Reviews also allow leaders to ensure workers feel supported and challenged while giving them guidance on the skills they need to improve. Finally, keeping track of team performance lets employers and management teams identify knowledge gaps, consider hiring needs, and assign training budgets.
However, since performance appraisals are often part of the criteria for compensation and promotion assessments, they sometimes have a finger-pointing nature. That’s why we advocate for reviews to be centered around employee development — whatever your salary structure is.
The process becomes a tool to align your team, adjust expectations, and help employees understand why investing in individual learning and development (with, for example, personalized learning paths) can be valuable to them and your organization.
📈 According to a piece published in the Harvard Business Review, “regular conversations about performance and development change the focus to building the workforce your organization needs to be competitive both today and years from now.”
💡 Need some actionable insights into conducting development-focused reviews? Check out our list of perfomance review tips for managers.
The purpose of compensation plans
Talking about the purpose of pay may seem odd — but is it, really? Searching for the “why” behind seemingly obvious concepts can help uncover concerns that might go unnoticed. For example, discussing money at the workplace can make your company culture more transparent by identifying and addressing issues like unconscious biases, unfair promotion practices, and wage gaps.
Paying someone for their time, meeting legal requirements, and attracting and retaining talent are some of the most obvious purposes of compensation.
However, we’ve chatted with HR consultant Marie Richter, who brought attention to other objectives: “eliminating financial worry [or] threat for employees, showing appreciation of their work, and differentiating between responsibilities.”
On top of what we usually think of as compensation — like salary, bonuses, and stock options — you may also offer employees indirect compensation. Some examples:
- Pensions plans
- A development budget
- Wellness benefits
- Childcare stipends or facilities
Understanding your organization’s compensation strategy and its objectives can help you shape remuneration practices, so they’re in line with your company culture. This includes recognizing the relationship your company wants to build between compensation management and employee performance.

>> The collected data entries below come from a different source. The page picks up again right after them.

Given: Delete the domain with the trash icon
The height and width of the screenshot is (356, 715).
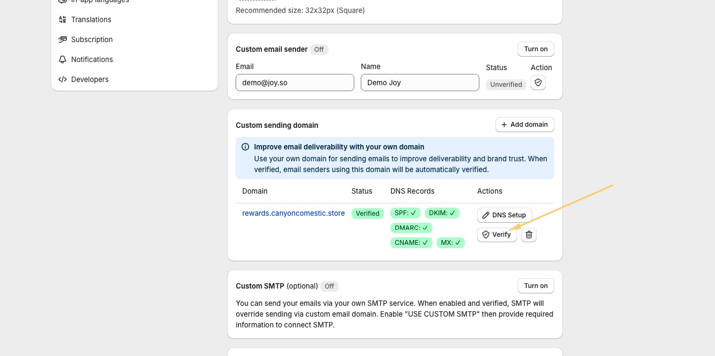Looking at the screenshot, I should tap(529, 235).
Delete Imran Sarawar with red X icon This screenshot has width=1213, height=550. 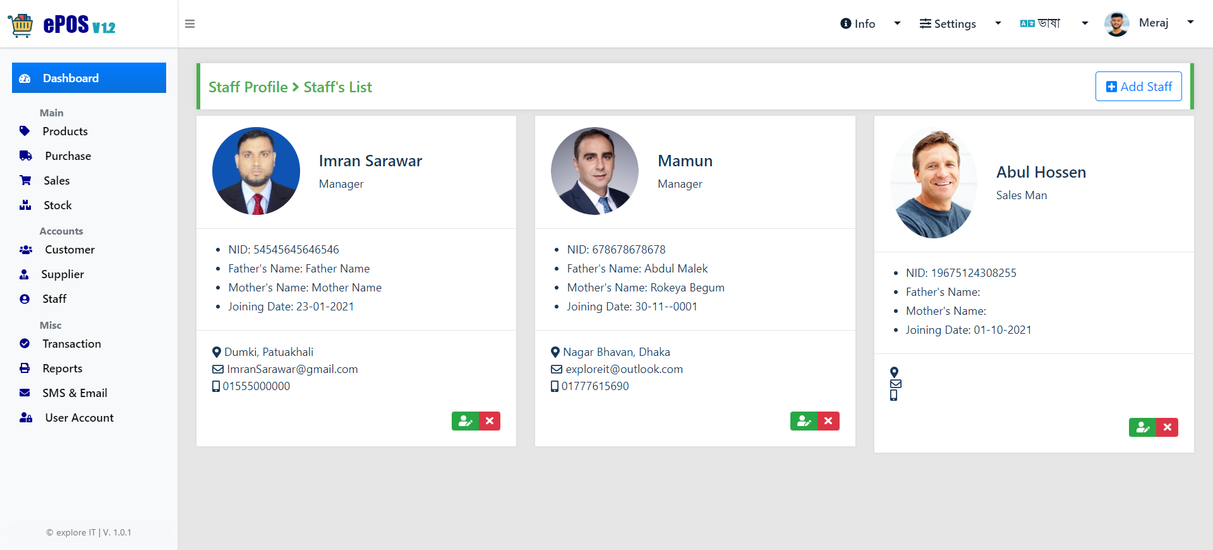490,421
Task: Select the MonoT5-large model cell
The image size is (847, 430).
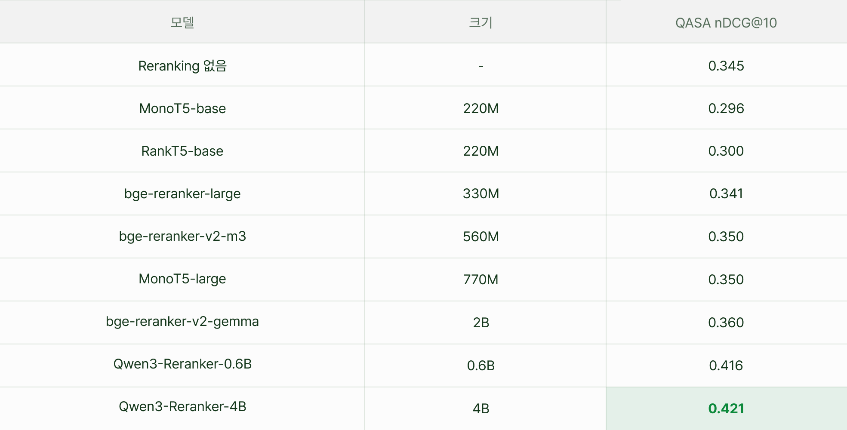Action: 182,279
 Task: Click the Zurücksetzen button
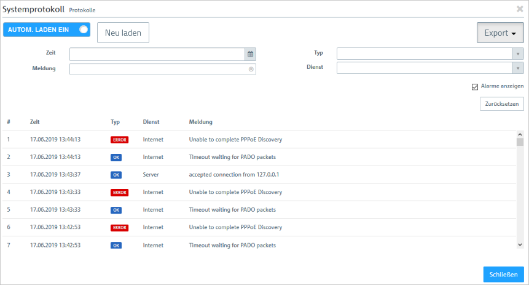coord(501,104)
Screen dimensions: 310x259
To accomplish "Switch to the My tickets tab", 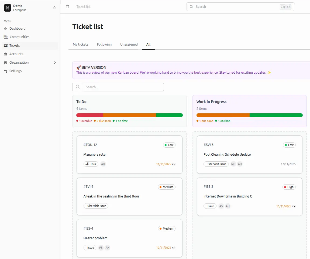I will pyautogui.click(x=80, y=44).
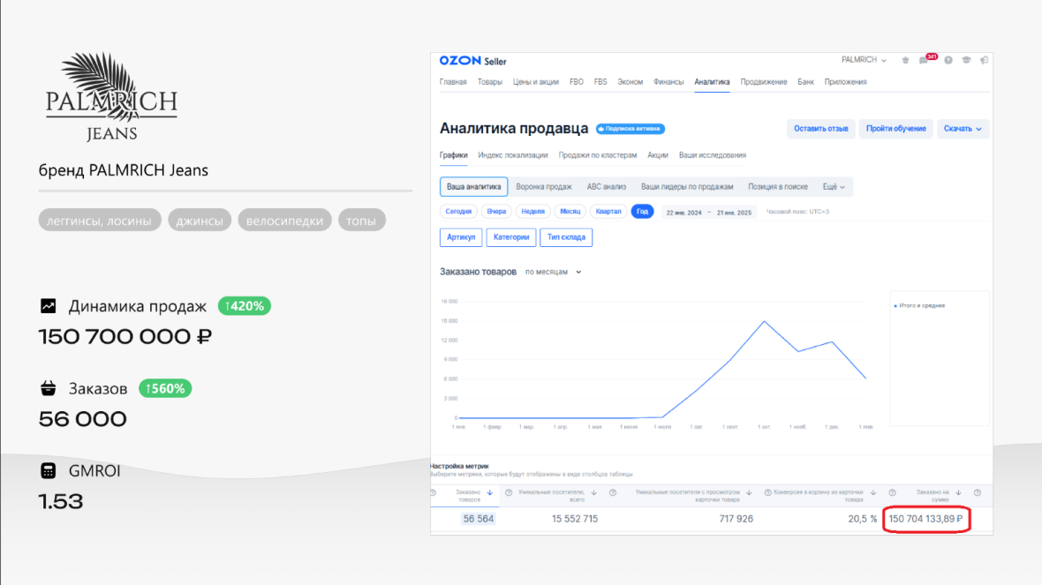The image size is (1042, 585).
Task: Click the help question mark icon in header
Action: tap(948, 60)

Pros of linking compensation to performance reviews
For many organizations, decoupling employee evaluation and compensation isn’t realistic. That’s because appraisals measure employee performance and skills, inevitably influencing a manager’s decision to promote people and/or increase compensation.
The key to benefiting from this pairing is focusing your reviews on employee development. Some of these benefits include:
- Better employee recognition
- More pay transparency
- Lower employee stress levels
Better employee recognition
Financial rewards for high performance are just one way you can make employees feel valued and recognized. They tell your people their efforts also impact their personal lives, and they’re doing more than just making more profit for the company. It gives the message that you’re growing together.
Companies are competing for top talent now more than ever, and financial compensation for a job well done can improve retention.
More pay transparency
If tied to performance reviews, salary bumps and other financial compensation will seem less arbitrary. Doing so will also give employees a better picture of what they need to do to earn more. However, this strategy requires a lot of open communication — along with well-defined competency frameworks, career paths, and policies.
Employees need to know that managers are honest with them and feel empowered to offer feedback and have ongoing conversations about compensation and performance. That way, the pairing can be a powerful tool for motivating your people.
☝️ Regardless of financial rewards for high performers, keep investing in employee development.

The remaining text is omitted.